Saved entries:
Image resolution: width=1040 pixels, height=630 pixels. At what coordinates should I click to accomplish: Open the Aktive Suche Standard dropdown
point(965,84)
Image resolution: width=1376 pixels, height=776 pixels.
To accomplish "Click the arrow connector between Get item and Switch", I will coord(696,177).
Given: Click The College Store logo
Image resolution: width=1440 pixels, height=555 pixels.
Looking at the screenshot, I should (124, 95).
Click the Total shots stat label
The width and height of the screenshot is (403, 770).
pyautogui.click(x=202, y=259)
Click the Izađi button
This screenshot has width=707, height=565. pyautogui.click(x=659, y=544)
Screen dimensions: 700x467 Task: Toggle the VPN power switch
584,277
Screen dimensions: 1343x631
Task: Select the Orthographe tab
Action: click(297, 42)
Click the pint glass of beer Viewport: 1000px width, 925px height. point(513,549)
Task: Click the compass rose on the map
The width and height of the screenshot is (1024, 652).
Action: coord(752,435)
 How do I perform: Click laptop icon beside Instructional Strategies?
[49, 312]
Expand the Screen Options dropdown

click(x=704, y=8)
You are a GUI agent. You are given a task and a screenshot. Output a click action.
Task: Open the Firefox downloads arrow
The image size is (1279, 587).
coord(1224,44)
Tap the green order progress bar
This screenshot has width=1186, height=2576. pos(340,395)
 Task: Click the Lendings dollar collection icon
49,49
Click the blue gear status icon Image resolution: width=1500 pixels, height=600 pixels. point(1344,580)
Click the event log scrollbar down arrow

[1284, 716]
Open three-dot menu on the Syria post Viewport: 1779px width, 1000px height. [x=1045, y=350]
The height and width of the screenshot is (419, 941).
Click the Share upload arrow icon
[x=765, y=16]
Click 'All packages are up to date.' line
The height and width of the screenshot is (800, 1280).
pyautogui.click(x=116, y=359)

> _YOUR GOAL_
For this task, please set down every entry exactly, with no line left out.

> _SOLUTION FOR THIS EXERCISE_
Image resolution: width=1040 pixels, height=630 pixels. At what coordinates should I click to accomplish: Open the Aktive Suche Standard dropdown
point(965,84)
Image resolution: width=1376 pixels, height=776 pixels.
To accomplish "Click the arrow connector between Get item and Switch", I will coord(696,177).
Given: Click The College Store logo
Image resolution: width=1440 pixels, height=555 pixels.
Looking at the screenshot, I should (124, 95).
Click the Total shots stat label
The width and height of the screenshot is (403, 770).
pyautogui.click(x=202, y=259)
Click the Izađi button
This screenshot has width=707, height=565. pyautogui.click(x=659, y=544)
Screen dimensions: 700x467 Task: Toggle the VPN power switch
584,277
Screen dimensions: 1343x631
Task: Select the Orthographe tab
Action: click(297, 42)
Click the pint glass of beer Viewport: 1000px width, 925px height. point(513,549)
Task: Click the compass rose on the map
The width and height of the screenshot is (1024, 652).
Action: coord(752,435)
 How do I perform: Click laptop icon beside Instructional Strategies?
[49, 312]
Expand the Screen Options dropdown

click(x=704, y=8)
You are a GUI agent. You are given a task and a screenshot. Output a click action.
Task: Open the Firefox downloads arrow
The image size is (1279, 587).
coord(1224,44)
Tap the green order progress bar
This screenshot has width=1186, height=2576. pos(340,395)
 Task: Click the Lendings dollar collection icon
49,49
Click the blue gear status icon Image resolution: width=1500 pixels, height=600 pixels. point(1344,580)
Click the event log scrollbar down arrow

[1284, 716]
Open three-dot menu on the Syria post Viewport: 1779px width, 1000px height. [x=1045, y=350]
The height and width of the screenshot is (419, 941).
Click the Share upload arrow icon
[x=765, y=16]
Click 'All packages are up to date.' line
The height and width of the screenshot is (800, 1280).
pyautogui.click(x=116, y=359)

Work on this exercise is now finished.